Little girls left in a hot car

TWO young children were left in a car in searing temperatures at Cobram yesterday while their mum went to get bread and milk, police said.

The mother, aged in her late 20s, could face charges of leaving her children unattended.

She was among 20 cases of parents reported leaving their children in cars across Victoria in the past two days during a heatwave.

Sen-Constable Mary-Jane Kane said staff or shoppers at Woolworths at Cobram reported seeing a girl, 5, and a baby aged 18 months in the car alone about 12.30pm when temperatures nudged 40 degrees.

Police, firefighters and ambulance paramedics found the car had been left running with the air conditioning on.

“The car was running and air conditioning was on, not that you could tell that when you first arrived,” Sen-Constable Kane said.

“The younger one was distressed and hot, the older one seemed to be quite mature but certainly concerned when they were suddenly surrounded by the ambos, firies and police.”

Sen-Constable Kane said the girls had been left in the car unattended for about 10 minutes.

She said the mother allegedly told police she left her children in the car while she went into the supermarket to pick up bread and milk.

“It is an offence to leave children unattended in Victoria and particularly on a hot day like today, you shouldn’t be leaving children or even pets,” Sen-Constable Kane said.

Investigations were continuing.

KidSafe Victoria’s Melanie Courtney said there had been 20 such cases this week.

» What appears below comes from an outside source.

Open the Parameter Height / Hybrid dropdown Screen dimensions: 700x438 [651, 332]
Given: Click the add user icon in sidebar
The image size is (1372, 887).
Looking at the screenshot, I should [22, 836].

“Leaving a child alone on any day can be dangerous, but particularly when we’ve got the heatwave this week,” Ms Courtney said.

She said temperatures can reach 20 to 30 degrees hotter in a car.

Even leaving children in cars with air conditioning on presents issues such as cars stolen with children inside and children accidentally releasing handbrakes.

Ms Courtney urged anyone who sees children left unattended to call triple-0 straight away.

“Don’t waste any time, particularly in this heat,” she said.

“It doesn’t take long for children’s systems to shut down.”